══ Exercise inputs ══

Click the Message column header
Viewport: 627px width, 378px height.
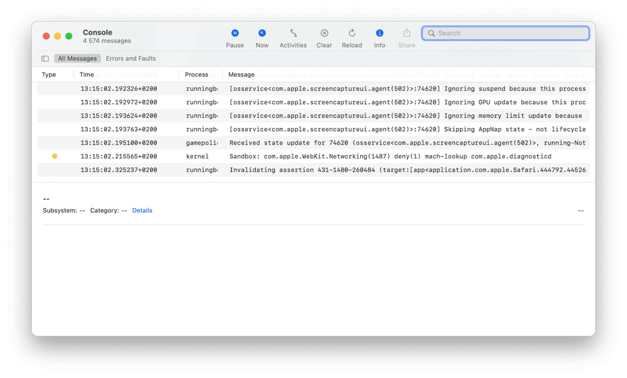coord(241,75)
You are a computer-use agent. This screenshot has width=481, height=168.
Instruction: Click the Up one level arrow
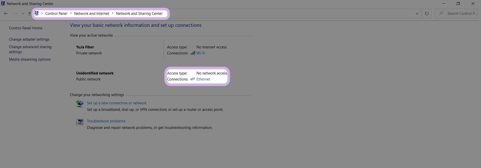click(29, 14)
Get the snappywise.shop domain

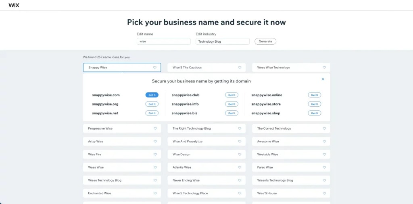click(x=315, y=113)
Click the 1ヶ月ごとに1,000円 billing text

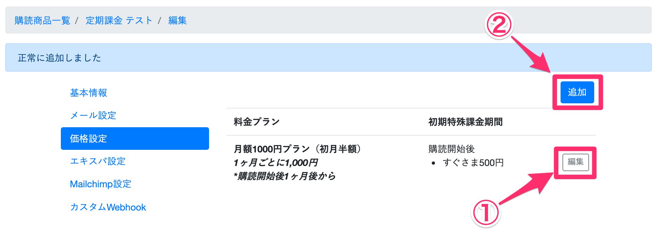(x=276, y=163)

═══

## Your instructions:
Pictures are to be left out, and each line from the one that contains "Instruction: Click the Up one level arrow" through the end of the listing is to be copied exactly.

## Task answer:
Instruction: Click the Up one level arrow
click(29, 14)
Get the snappywise.shop domain

click(x=315, y=113)
Click the 1ヶ月ごとに1,000円 billing text

(x=276, y=163)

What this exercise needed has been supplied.